> **PROBLEM TO SOLVE**:
Each line from the one containing "The height and" to the end of the material below is to be restated exactly, with pictures skipped.

> **RECORDED DATA**:
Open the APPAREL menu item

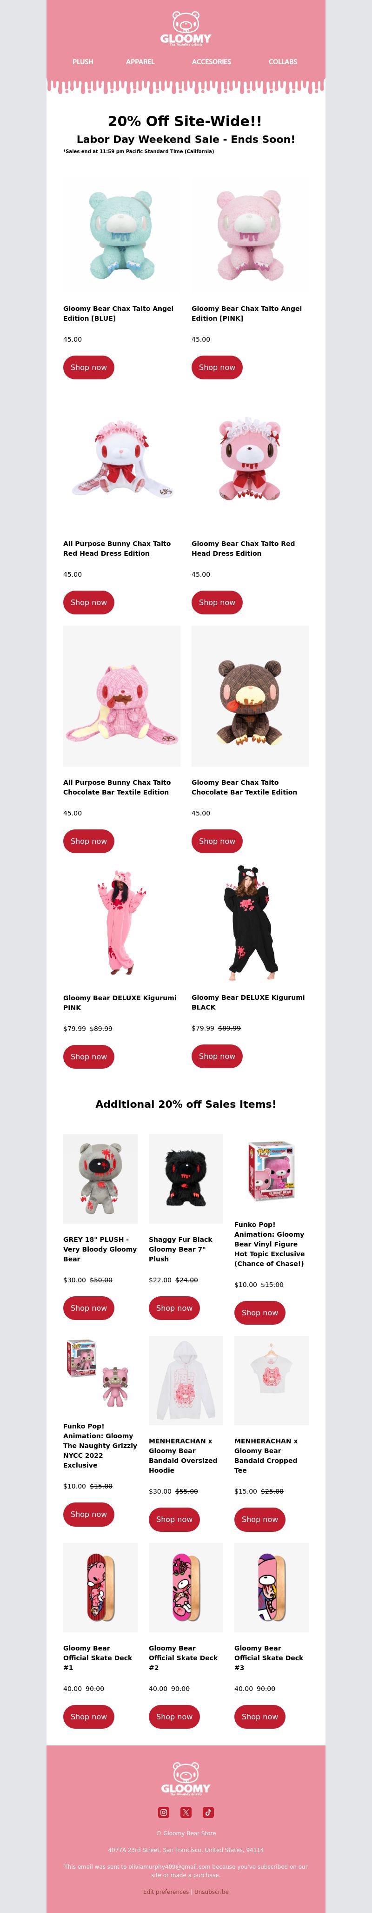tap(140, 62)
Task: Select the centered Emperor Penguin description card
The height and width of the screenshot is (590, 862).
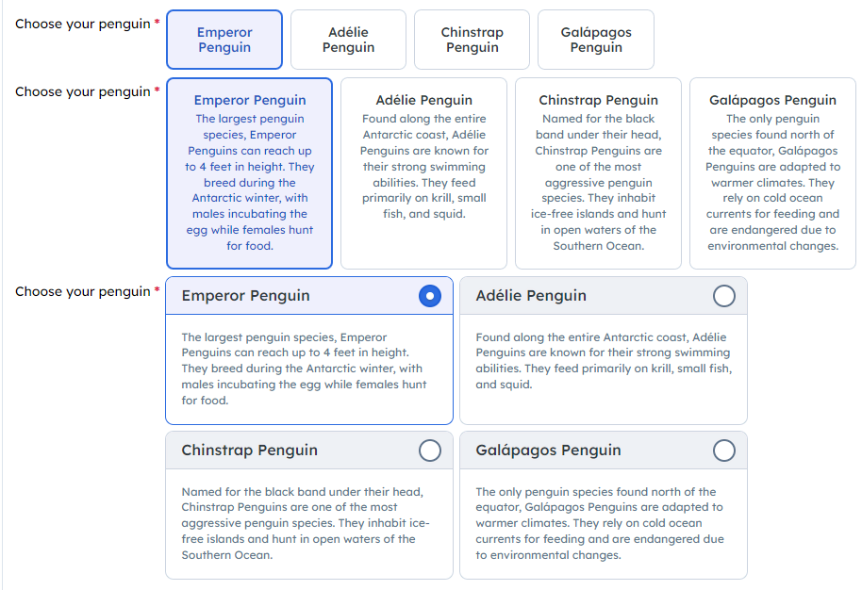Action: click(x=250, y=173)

> **SOLVED PROBLEM**:
The height and width of the screenshot is (590, 862).
Action: click(x=250, y=173)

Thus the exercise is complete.